** start EXTRACTED DATA **
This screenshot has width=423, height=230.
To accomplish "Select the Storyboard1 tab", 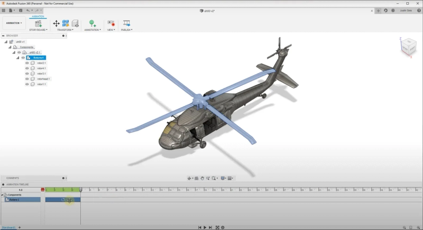I will pos(9,227).
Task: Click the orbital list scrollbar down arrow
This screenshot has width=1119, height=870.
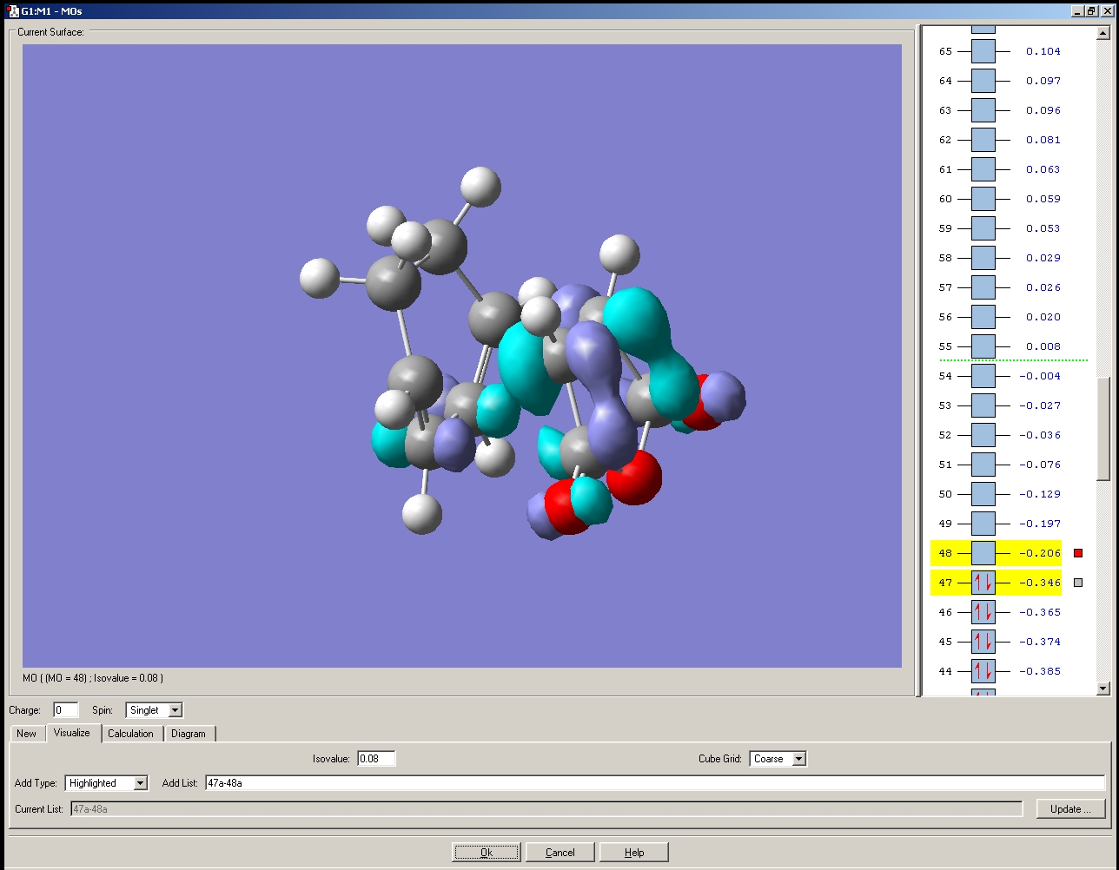Action: point(1103,689)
** end EXTRACTED DATA **
YOUR OBJECTIVE: Collect every line of the records above that contains the word "height".

ANSWER FOR THE TASK:
This screenshot has width=423, height=230.
This screenshot has width=1119, height=870.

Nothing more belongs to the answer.